A quote from John Krakauer from the book "Into the Wild" 


I don't know how I missed the movie when it was released SEVEN years ago? The story took place in the early 90s, how did I miss that? Or the book "Into the Wild" in the mid-90s, how did I miss that?


Photos of Chris McCandless
It is almost impossible to believe that I missed a story about a lone traveler, who was just a few years older than me, and the movie about the traveler made by Sean Penn?!? These are all people, places and things I love. I must've been drunk. 

I finally caught the story about Chris McCandless 
Like most Sunday nights, I was home watching movies. I started with "Tiny Furniture" and felt like I needed something more. Two movies back-to-back is not common for me (not even on a Sunday), but I figured I would see what I could find in the world of Netflix. I stumbled upon the movie "Into the Wild" and the Netflix description caught my eye.  
A young man gives up everything - including his trust fund and a seemingly stable family - to lead a solitary life in the wild. 
This seemed like a good Sunday night movie option. I dream of giving up everything and leading a solitary life (I am pretty close as it stands), just not in the wild. I started the movie and learned it was directed by Sean Penn. As I got into the movie more I couldn't wait to see what would happen next, I grabbed my phone and started to research the story and the character.

Being about the same age, I felt connected to the young man in the movie. I specifically recall being that age and thinking I couldn't WAIT to graduate from college so I could be a "bum". My parents and family would ask what I wanted to do when I graduated and I would reply, "I'm going to be a bum."


Driving home from U2 in '92 
Me in 1992. Driving to / from a U2 Concert (350 miles - each direction).


I felt like college was something they wanted for me and I had fulfilled that obligation - now it was MY time to do what I wanted. I came home, I got a job and fell into a terrible depression. It all seemed so contrived and I didn't think I was cut out for this life as a sell-out. So, I saved all my money and I took off to Europe for 3 months. Alone. 
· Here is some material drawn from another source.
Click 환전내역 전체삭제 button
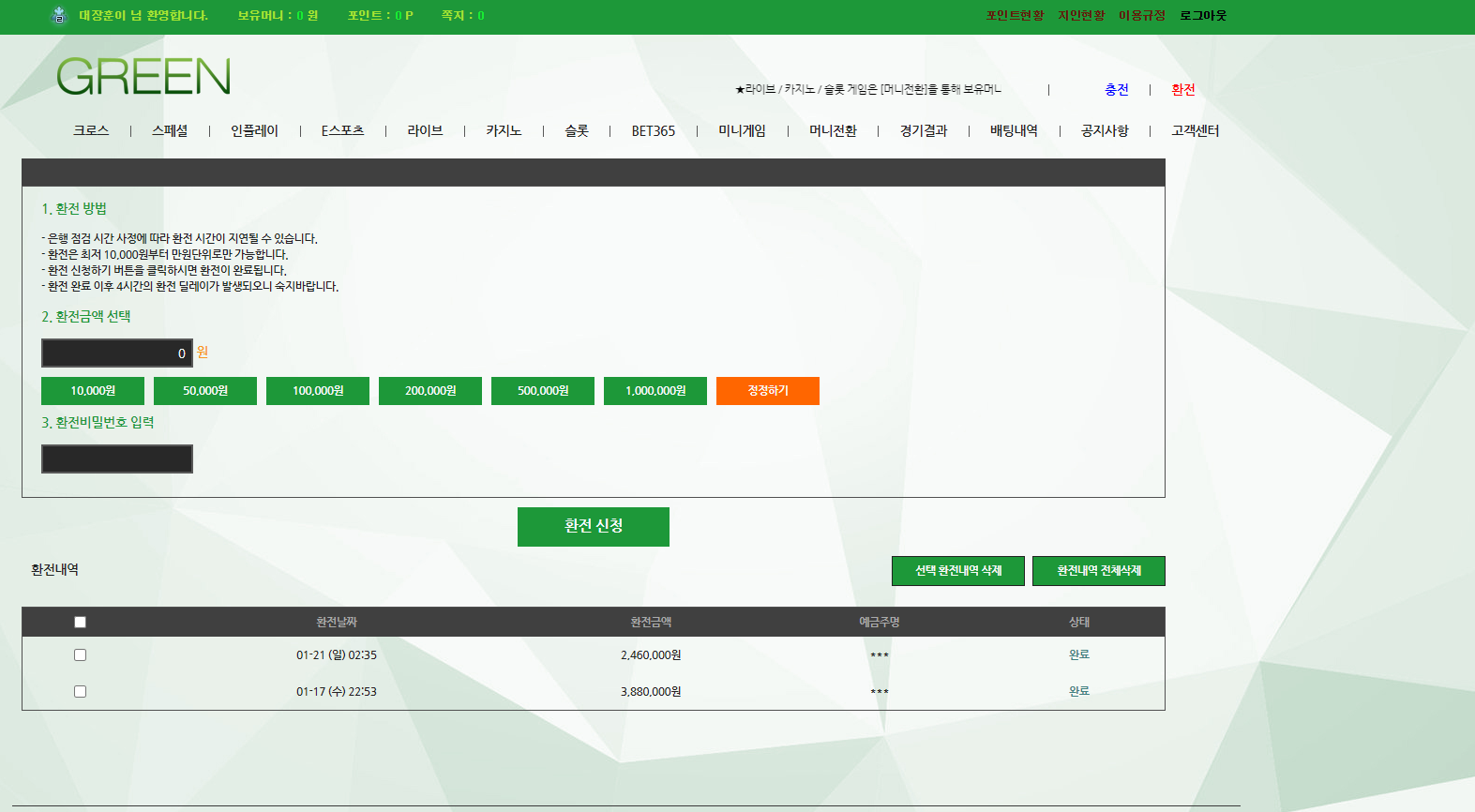 point(1099,571)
I remember meeting a guy in Budapest who was riding his bike to India. Or, so he hoped. He was an engineer who quit his job and had been living out of his van in California. One day he drove the van to NY, sold it, and got on a plane to London. He bought a bike and rode the bike through Europe, eventually made it to Budapest where I met him. His name was Fernando, or so he claimed. 

Fernando was staying in my hostile, I passed him in the stairwell after I checked in. He heard me ask the front desk lady where the American Express office was and then showed up there - coincidentally. I pretended like I believed our meeting was by chance and agreed to hang out with him. He was leaving town the next day but stuck around for a few extra days with me. And then I never saw him again.  
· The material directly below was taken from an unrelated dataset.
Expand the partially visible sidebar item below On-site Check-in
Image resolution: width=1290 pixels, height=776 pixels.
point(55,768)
Other part's Alex Supertramp life felt familiar
The not-so-happy family life resonated with me too. I mean, my dad didn't have some other family in another state, but things were hardly perfect. I had grown up behind a facade, from a very young age I was forced to protect an image that was not real. Going away to college, I was thrilled to escape the compilation of strange circumstances that made up my childhood. The only problem with leaving was that I didn't know if I could get far enough away.

I also loved the band Supertramp. That's the final similarity.  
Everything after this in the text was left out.